Images 10-12 My project, Fuckin Mother Nature references the genre of landscape whilst simultaneously subverting it. While landscape is usually connotated as the ‘female’, here the ideological ‘source’ is undermined by appropriation through the male. The photographs show elaborate landscapes, which, upon closer inspection, dissolve and re-form both visually and conceptually.
Fuckin Mother Nature shows cruising grounds. These are locally defined spaces that, hidden within the public space of the urban park, serve as homosexual meeting areas. They become visible only through the ability of the insider to read and decode the existing signifiers. A leisurely stroll through a park can become a tense walk along geographical margins. Cruising grounds are embedded sub-stages for a highly specific game played in between parameters of desire, local code of conduct and libidinal anarchy.
Cruising Grounds are a global phenomena and exist in different formations in most major cities around the world. Fuckin Mother Nature closely aligns cruising grounds with theories of urban space. Their visual appearance is not characterised through botanical distinction but references the urban dwellers desire for the idea of nature.
The photographs transport the viewer into these ambiguous spaces. Upon closer observation they can become part of a secret world of signification that undermines all assumptions of pure paradisian lushness. The difficulty in deciphering the photographs reflects a cruising ground’s metaphorical invisibility.

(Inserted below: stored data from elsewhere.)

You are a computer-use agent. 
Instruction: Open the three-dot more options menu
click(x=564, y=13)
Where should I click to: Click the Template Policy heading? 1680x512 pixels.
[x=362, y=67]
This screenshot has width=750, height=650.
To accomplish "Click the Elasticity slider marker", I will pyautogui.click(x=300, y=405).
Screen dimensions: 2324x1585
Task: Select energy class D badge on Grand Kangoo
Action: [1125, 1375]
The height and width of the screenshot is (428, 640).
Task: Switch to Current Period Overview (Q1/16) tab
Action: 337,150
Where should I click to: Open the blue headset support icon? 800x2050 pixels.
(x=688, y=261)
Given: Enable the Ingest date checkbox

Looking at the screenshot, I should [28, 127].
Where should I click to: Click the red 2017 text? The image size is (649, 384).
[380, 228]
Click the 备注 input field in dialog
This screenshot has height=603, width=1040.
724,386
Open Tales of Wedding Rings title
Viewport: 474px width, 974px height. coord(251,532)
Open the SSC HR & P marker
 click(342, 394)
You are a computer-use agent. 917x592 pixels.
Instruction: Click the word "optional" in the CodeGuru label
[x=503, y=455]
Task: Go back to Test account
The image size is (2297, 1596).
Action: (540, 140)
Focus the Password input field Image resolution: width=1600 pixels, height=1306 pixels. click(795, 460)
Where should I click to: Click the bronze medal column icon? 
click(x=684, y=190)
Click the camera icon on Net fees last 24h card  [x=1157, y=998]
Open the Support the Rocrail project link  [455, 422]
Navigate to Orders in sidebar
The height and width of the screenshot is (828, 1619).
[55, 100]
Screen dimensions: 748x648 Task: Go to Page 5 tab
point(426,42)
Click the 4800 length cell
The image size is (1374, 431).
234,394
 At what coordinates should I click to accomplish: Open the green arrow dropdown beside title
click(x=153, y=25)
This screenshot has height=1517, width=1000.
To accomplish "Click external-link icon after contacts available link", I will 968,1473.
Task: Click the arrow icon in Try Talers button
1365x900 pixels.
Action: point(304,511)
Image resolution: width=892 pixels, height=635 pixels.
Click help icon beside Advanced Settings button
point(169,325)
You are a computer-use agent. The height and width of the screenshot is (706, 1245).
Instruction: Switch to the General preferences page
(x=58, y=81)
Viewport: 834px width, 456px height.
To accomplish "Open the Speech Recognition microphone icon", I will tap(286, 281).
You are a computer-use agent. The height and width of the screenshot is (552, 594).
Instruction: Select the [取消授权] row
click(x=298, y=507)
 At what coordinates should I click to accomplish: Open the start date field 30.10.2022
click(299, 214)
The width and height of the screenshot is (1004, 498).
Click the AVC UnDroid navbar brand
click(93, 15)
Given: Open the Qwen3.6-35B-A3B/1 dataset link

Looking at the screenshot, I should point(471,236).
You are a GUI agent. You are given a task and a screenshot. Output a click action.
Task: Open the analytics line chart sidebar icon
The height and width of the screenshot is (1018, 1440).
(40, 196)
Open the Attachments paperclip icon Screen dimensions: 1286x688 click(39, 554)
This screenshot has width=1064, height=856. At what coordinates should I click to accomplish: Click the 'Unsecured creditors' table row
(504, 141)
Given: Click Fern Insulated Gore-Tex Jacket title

Images 13-16 In the project Dead Land I disseminate the featured landscapes according to what is not there, what is lost within it. The photographs reference the presence of an absence either metaphorically as something that has been there or something that still is there but is invisible. The seductive appearance of the images lures us to believe into the images integrity that upon further investigation becomes eroded.
The image of a beautiful lush autumn tree is in fact a tree in the process of dying. Since the 1990s north-western European chestnut trees have become invaded by a certain type of moth whose origins apparently lie in south-eastern Europe. The scientific language used broadly references biological determinism and becomes problematic when abstracted from the biological level to the social context.
A photograph of the bank of a canal appears lush but uncannyily empty. The photograph references a historic photograph taken by Lee Miller during the German liberation of 1945. Both images are reminders of the social need to deal with history as it is embedded into the land.